Enviada em 27/05/2022

A Constituição Federal de 1988 prevê para todos os cidadãos o direito à saúde. Entretanto, na prática, essa garantia é deturpada, visto que a contaminação dos jovens por DSTs ainda é uma realidade crescente na sociedade. Desse modo, tal cenário nefasto ocorre tanto pela desinformação quanto pela irresponsabilidade.

Primeiramente, é válido evidenciar que a desinformação é um grande entrave para o problema.
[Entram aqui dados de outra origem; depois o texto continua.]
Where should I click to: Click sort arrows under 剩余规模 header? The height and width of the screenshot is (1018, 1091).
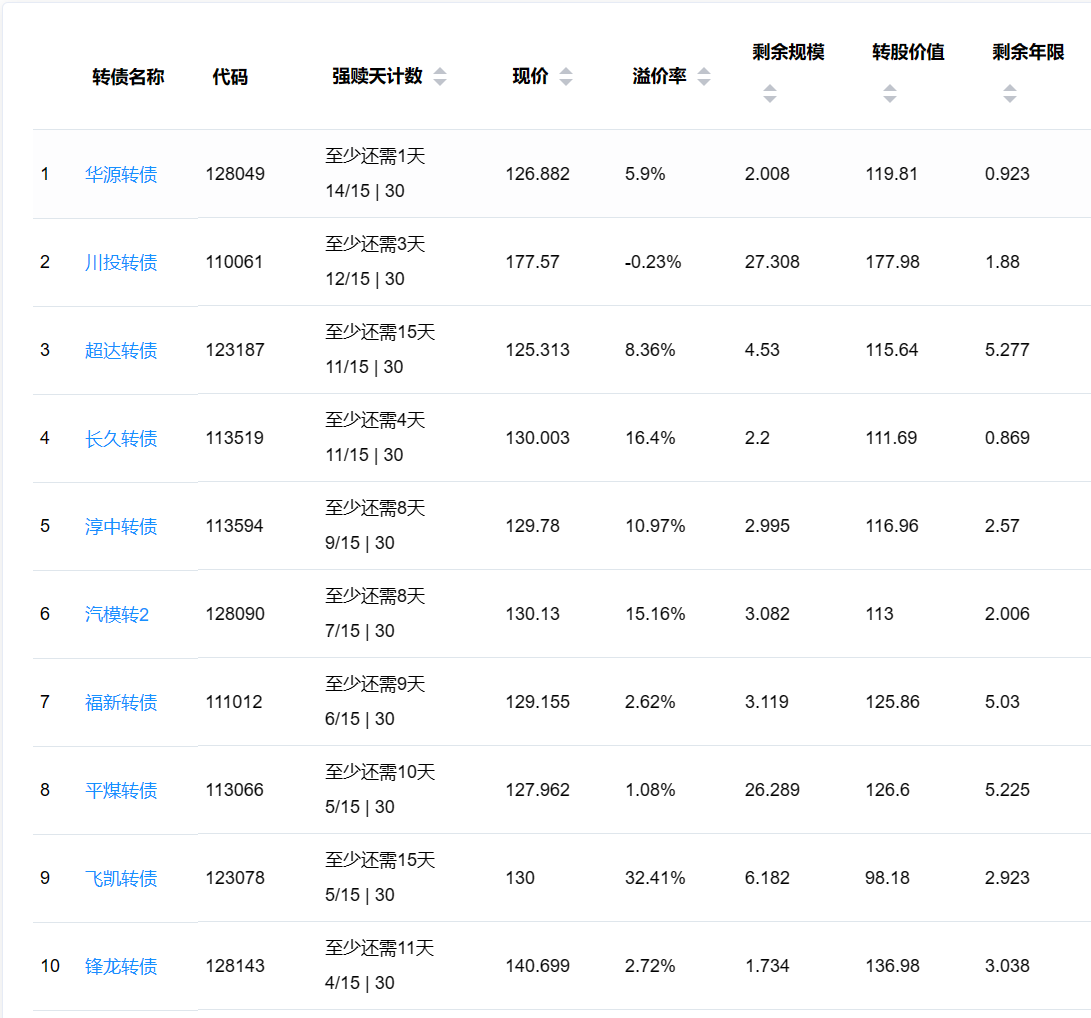(x=769, y=94)
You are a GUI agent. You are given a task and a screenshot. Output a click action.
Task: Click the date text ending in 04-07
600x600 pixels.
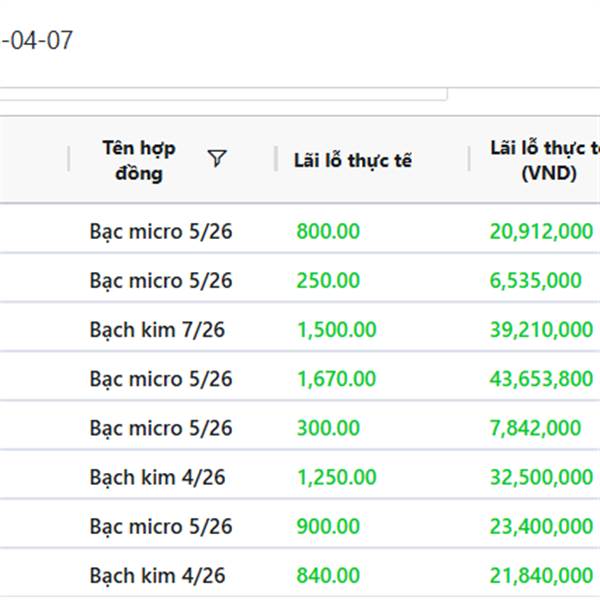tap(37, 41)
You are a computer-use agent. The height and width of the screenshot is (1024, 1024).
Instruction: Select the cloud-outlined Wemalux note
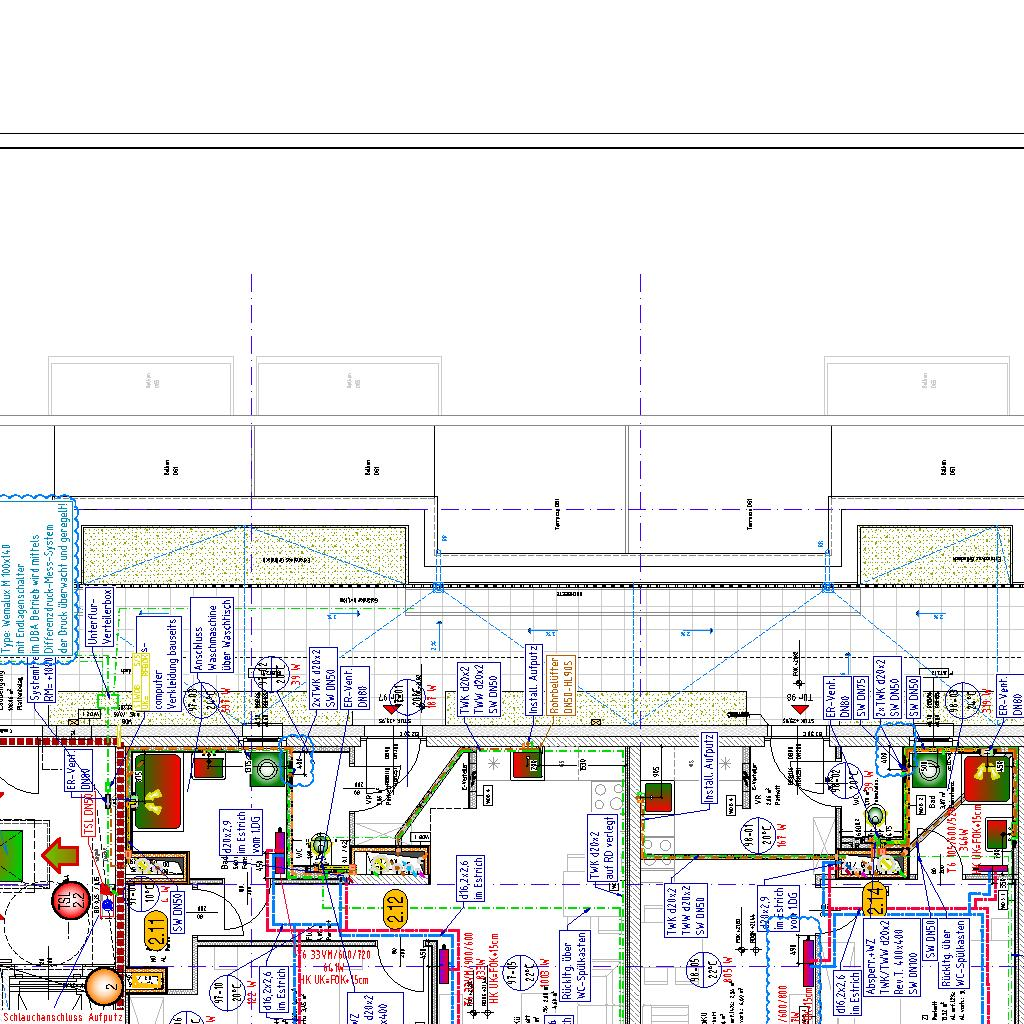point(38,580)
Nesse sentido, a maioria dos jovens não se preocupam em consumir informações necessárias, ou, muitos não têm nem acesso à esse tipo de conteúdo que salienta a importância da prevenção e o modo de fazê-la, portanto, ficam a mercê dessas doenças diante da falta de conhecimento.

Paralelamente, é evidente nesse cenário a irresponsabilidade de muitos jovens que, mesmo munidos de informações não dão relevância e nem se preocupam com os riscos que a relação sexual desprotegida proporciona. Sendo assim, ficam vulneráveis e se deixam levar pelo prazer momentâneo, ao ter em mente que “comigo não acontece”, e acabam por praticarem atos sexuais imprudentes que os levam a contrair as temidas DSTs. Sob esse viés, de acordo com a Unaids- programa das Nações Unidas que objetiva o combate do HIV- o Brasil apresentou aumento de 21% no número de novos casos de infecções por HIV de 2010 a 2018, o que deixa explícito o grande e rápido alastramento da doença.

Por fim, diante do exposto, a situação mostra a urgência em se criar meios de combate às DSTs no Brasil. Portanto, é dever do MEC- Ministério da Educação- conscientizar e informar os jovens e adolescentes sobre as consequências das relações sexuais sem preservativo, por meio da inclusão de conteúdos informativos de prevenção e conscientização na grade curricular obrigatória, a fim de que no futuro, obtenham-se mais adultos responsáveis e que os números de contaminação por doenças sexualmente transmissíveis sejam cada vez mais decrescentes.